Proche du thriller par la tension qui s’en dégage, Hijacking sort du cadre conventionnel du film d’angoisse en s’embarrassant du moins de scène d’action possible.
Une entreprise comme les autres
Rétrospectivement, tout l’intérêt du film tient dans cette scène initiale de négociation commerciale, anodine au premier abord, entre un magnat du transport maritime et un entrepreneur japonais. La discussion permet à Peter Ludvigsen d’obtenir plusieurs millions en moins d’une heure. Plus tard, ce sont ces mêmes millions gagnés si aisément qui seront en jeu dans des transactions longues de quatre mois.
Le film se construit alors autour de conversations téléphoniques éparses. Toute la tension se cristallise autour de ces phases de négociation à distance, oscillant entre moment de stratégies, de dissuasion et d’intimidation.

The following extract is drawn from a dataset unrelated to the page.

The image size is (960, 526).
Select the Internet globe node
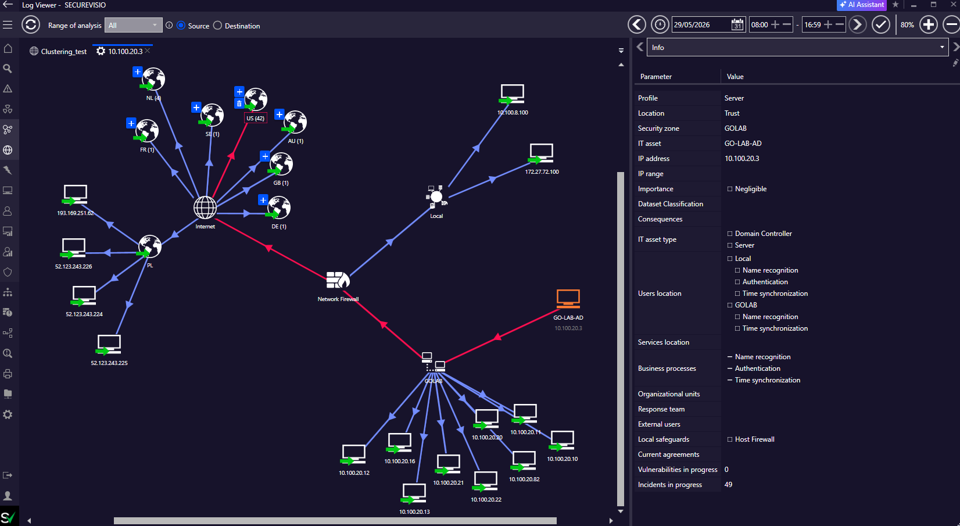point(205,208)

Et comme dans un business classique, les deux interlocuteurs au bout de la ligne défendent leurs intérêts, avec souvent le même langage que celui de l’entreprise. Les pirates somaliens apparaissent alors de manière troublante comme un client comme un autre, une entreprise comme les autres.
ZOOM
Le regard porté sur les pirates somaliens
Ici, il n’y a ni bon ni mauvais. Les pirates ne sont pas présentés comme des Robins des bois œuvrant de manière charitable pour faire vivre leur village. En face d’eux, les Blancs ne sont pas les victimes propitiatoires de la barbarie : le PDG de la compagnie, gérant la vie de ses collègues avec la même froideur que les affaires quotidiennes, est d’ailleurs là pour le rappeler. Non, on a affaire à deux camps qui s’ignorent, qui ne partagent pas les mêmes codes et qui ne cherchent jamais à se comprendre.
Mention spéciale pour Omar, ce Somalien jouant le rôle génial d’un intermédiaire soi-disant captivé par les preneurs d’otage pour traduire les négociations. Perfide, truqueur, il symbolise le talent de tous ces acteurs amateurs admirablement mis en scène par Tobias Lindholm, un réalisateur à suivre.